What was the Wild West really like? We all know the Hollywodized notion of whiskey, indians, shootouts at high noon...

What was the Wild West really like? We all know the Hollywodized notion of whiskey, indians, shootouts at high noon, and cattle trails. But that's bullshit. How lawless was the western frontier really, and what finally tamed it?

It was tamed by prostitutes who provided the capital to help other girls start businesses

It was actually pretty close to how it's depicted in the certain media if you're not watching clearly over the top action movies like The Magnificent Seven or movies that depict heavily dramatized versions (dueling tournaments) of things that really did happen fairly frequently (duels).

Blood Meridian basically

This is actually correct.

Women tamed the wild west yet autists here will deny it to their dying breathe

>shootout at high noon happened only once recorded
>cowboys usually drank bottled beer, and if it was whiskey it was rotgut moonshine
>colt single action army was actually a rich man's gun, the british bulldog was much more prevalent
>OK Corral was a shootout between like 10 guys, and this was one of the most notable and bloody fights recorded, meaning everything else was relatively tame
>god is a lie, we are only put here to suffer
>etc

>shootout at high noon happened only once recorded
This sounds like you're putting a really restrictive definition on what a duel is in order to make it seem like they were less common than they were.

>colt single action army was actually a rich man's gun
A lot of wild west gunfighters were "rich men", land owners fighting other land owners over claims, bounty hunters/federal agents, criminals who made a lot of money robbing trains/coaches/banks etc.

>OK Corral was a shootout between like 10 guys, and this was one of the most notable and bloody fights recorded, meaning everything else was relatively tame
Some of the range wars were a lot bloodier than that, and gang/pinkerton conflicts were frequently about as bloody. A large part of the reason why the OK corral is one of the more famous "cowboy" fights was because it represents the conflict between the government and "cowboys" in a way that's generally more sympathetic to the cowboys.

No. That's part of the story. Not the whole story. Presenting it like it was the only source of capital and investment is silly revisionism.

Source on those cowboys drinking beer please?

Trying to find an online source, but remember it from some documentary. Because the rotgut whiskey could be cut with any amount of shit, a barrel of beer guaranteed what you were getting.

More or less.

The pioneers were savage.

The mexicans were savage.

The Indians were savage.

It was essentially 100 years of three-way guerilla warfare that only ended when there weren't enough sides left to fight.

Also railroads tamed the west.

According to Tim McGrath, the violence was there but quite overblown. The urban areas of the East Coast were way more crine ridden and violent than anything in the West.

This.

Typically people were too busy farming/mining/whatever industry had brought them out west to go fuck with each other.

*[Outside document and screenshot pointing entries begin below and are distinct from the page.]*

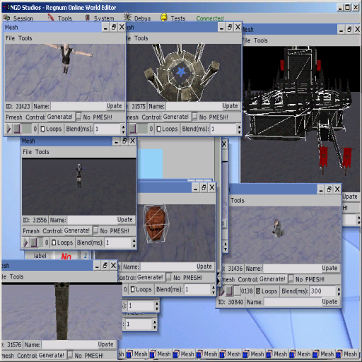This screenshot has height=362, width=362.
Task: Open File menu in mesh 31423 window
Action: [x=10, y=38]
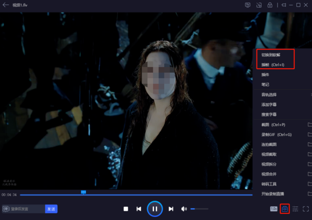Enter fullscreen mode
The height and width of the screenshot is (220, 312).
[x=306, y=209]
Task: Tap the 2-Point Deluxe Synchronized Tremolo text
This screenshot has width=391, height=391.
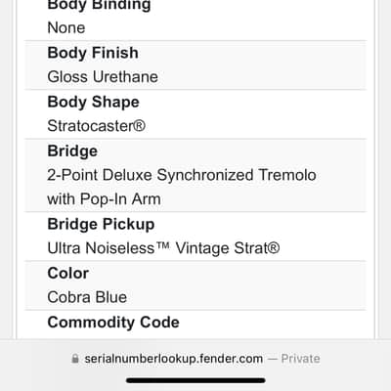Action: click(182, 175)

There were bandits, and bank robbers, and hostile Indians, but for the most part it was just quiet farm life.

Bear River Smith survived an ambush using only his fists. The things he pulled off are Chuck Norris tier. He also has a Batman like origin; he accidentally shot a kid and swore away guns,opting to use his fists instead. He was also a manlet.

Some civilization in towns
Everything else was no man's land
Also trains,those where vital

It was lawless but not total chaos.

Everyone had a gun and no one trusted each other. Everyone was part of a community that is small by today's standards and who they'd have to ingratiate themselves with if they intended to make a living. They expected cattle to be stolen, officials to be corrupt and people to spread rumors about them, so they wouldn't give anyone an excuse to do these things if they could avoid it. People looked after themselves and their community out of fear of being murdered or hanged. That isn't ideal of course.

less stetsons and more bowlers

How frequent were injun raids?

>ywn leave the city and go west into the frontier
>ywn make a living trapping furs in the pre railroad era
>ywn build a simple house for your qt squaw to live in

But out on the road they surely drank whiskey?

Probably the worst town was Bodie, Nevada. See also the mini-series Deadwood.

Couldn't tell you about what they drank on cattle drives other than coffee. But to reiterate, the "whiskey" they drank wasn't cask aged FDA definition of whiskey, as much as it was grain alcohol or whatever they had to distill with in the frontier.